Compare last year with 1993, the final season before the redevelopment of Croke Park started. The difference in aggregate attendance is less than half a million – 458,648 - but this is before Croke Park’s capacity jumped by almost 20,000 and the back-door system created two separate All-Ireland hurling semi-finals plus two quarter-finals and the qualifiers, which roughly doubled the number of matches in the football championship.

Duffy’s analysis of the precariousness of crowd numbers rests on two points: the growing quality of broadcast coverage and the comparative sluggishness of stadium development.

In his 2012 report he cited an ESPN poll of NFL supporters in the US, according to which 41 per cent said they would rather watch a game on television than in the stands.

"Though it remains robust, NFL attendance is trending downwards and Jonathan Kraft, president of the New England Patriots, offered an interesting perspective at a recent technology summit: "If we want people to come to our stadium and find it worth the money, we have to figure out how we give an experience that's different than the experience at home and give you all the comforts of home."

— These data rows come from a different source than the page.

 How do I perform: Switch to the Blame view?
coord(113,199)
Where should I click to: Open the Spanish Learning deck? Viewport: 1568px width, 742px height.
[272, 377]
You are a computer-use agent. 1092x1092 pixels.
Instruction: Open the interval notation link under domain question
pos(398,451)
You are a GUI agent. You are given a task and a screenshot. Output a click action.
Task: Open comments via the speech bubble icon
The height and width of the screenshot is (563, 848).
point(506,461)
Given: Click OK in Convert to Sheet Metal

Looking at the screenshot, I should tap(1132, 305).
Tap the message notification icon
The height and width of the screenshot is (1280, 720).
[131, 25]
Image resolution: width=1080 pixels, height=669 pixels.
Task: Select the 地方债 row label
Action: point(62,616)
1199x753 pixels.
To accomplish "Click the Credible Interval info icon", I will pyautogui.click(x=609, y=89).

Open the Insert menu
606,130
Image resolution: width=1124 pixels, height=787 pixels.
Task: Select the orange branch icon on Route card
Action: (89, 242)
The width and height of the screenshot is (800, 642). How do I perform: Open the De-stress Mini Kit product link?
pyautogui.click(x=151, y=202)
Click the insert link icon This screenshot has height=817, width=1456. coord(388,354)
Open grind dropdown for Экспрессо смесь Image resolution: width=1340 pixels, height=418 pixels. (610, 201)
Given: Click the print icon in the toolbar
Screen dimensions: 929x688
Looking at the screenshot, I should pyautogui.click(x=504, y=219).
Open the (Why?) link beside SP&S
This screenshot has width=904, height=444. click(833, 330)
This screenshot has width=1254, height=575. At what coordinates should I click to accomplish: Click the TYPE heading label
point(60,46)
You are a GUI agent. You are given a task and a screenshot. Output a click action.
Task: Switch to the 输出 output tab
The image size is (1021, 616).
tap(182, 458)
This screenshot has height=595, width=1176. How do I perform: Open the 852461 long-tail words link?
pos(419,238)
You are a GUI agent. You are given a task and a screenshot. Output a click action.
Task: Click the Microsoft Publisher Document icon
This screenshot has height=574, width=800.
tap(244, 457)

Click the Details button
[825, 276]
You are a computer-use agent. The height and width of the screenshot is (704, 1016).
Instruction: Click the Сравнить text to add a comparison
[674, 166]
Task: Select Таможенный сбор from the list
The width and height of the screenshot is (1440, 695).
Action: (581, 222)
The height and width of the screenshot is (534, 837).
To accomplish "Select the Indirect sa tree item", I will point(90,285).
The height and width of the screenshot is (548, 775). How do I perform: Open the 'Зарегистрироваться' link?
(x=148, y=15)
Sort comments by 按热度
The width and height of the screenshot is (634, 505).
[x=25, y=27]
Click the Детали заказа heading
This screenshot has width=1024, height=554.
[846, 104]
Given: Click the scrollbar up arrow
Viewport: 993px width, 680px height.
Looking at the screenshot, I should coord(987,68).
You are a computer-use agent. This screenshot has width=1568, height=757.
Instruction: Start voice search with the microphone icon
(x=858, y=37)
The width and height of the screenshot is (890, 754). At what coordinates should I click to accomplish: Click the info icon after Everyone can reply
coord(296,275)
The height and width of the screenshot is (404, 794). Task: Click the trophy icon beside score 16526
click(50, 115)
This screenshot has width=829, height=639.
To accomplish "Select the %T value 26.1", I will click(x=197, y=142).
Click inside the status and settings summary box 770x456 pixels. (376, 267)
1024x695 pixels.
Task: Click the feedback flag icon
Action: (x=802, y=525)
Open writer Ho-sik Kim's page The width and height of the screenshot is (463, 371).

Returning to the theme this year, Duffy points out that already the trend is accelerating and that developments in American sport tend eventually to have universal applicability. Further ESPN research by the US consumer trends analyst Rich Luker indicates "more than 50% of all US sports fans would rather watch on TV than attend in person".

Provocative punditry
This is understandable in an era of HD television coverage of matches and the drama and provocative punditry that accompanies it.

Another aspect of the challenge of television, Duffy writes, “is what Americans call the “birth of a fan” experience – US research tells us the biggest supporters of a sport or team are those who attended a game before the age of 10; it also tells us if a person doesn’t attend a game before the age of 20, the odds of their ever attending are very slim.”

Improvement of spectator facilities hasn't really happened outside of Croke Park and as far back as the middle of the last decade, Duffy's predecessor Liam Mulvihill expressed disappointment that other GAA venues hadn't set out to emulate – obviously on a reduced scale – the improvements to the flagship stadium.

There will be new venues in Belfast and Cork in the medium-term future, which will modernise their facilities. There is the prospect of addressing this issue.

The only proviso placed on the GAA's agreement to make venues available to the IRFU's 2023 World Cup bid is public money be used to upgrade the stadia being used. Although Croke Park, Casement Park and Páirc Uí Chaoimh will expect to be ready, there is an opportunity for the remaining venues likely to be used - according to speculation, Fitzgerald Stadium in Killarney and Pearse Stadium in Galway (because of their tourist infrastructure) and Semple Stadium in Thurles (because of its centrality and accessibility to arterial roads) - to be significantly improved.

Inadequate
Even were this to come about, it wouldn't be all plain sailing: too many of the other venues would still be inadequate for modern requirements and the presence of top-class stadia in Munster, Ulster and Connacht would create difficulties when it came to allocating venues for provincial finals – take the money, as is the case with Dublin and Croke Park – or continue to allocate to neutral and inferior stadia.

Overall though, the rugby world cup could turn out to be a vital resource in the continuing battle to hang on to GAA attendances.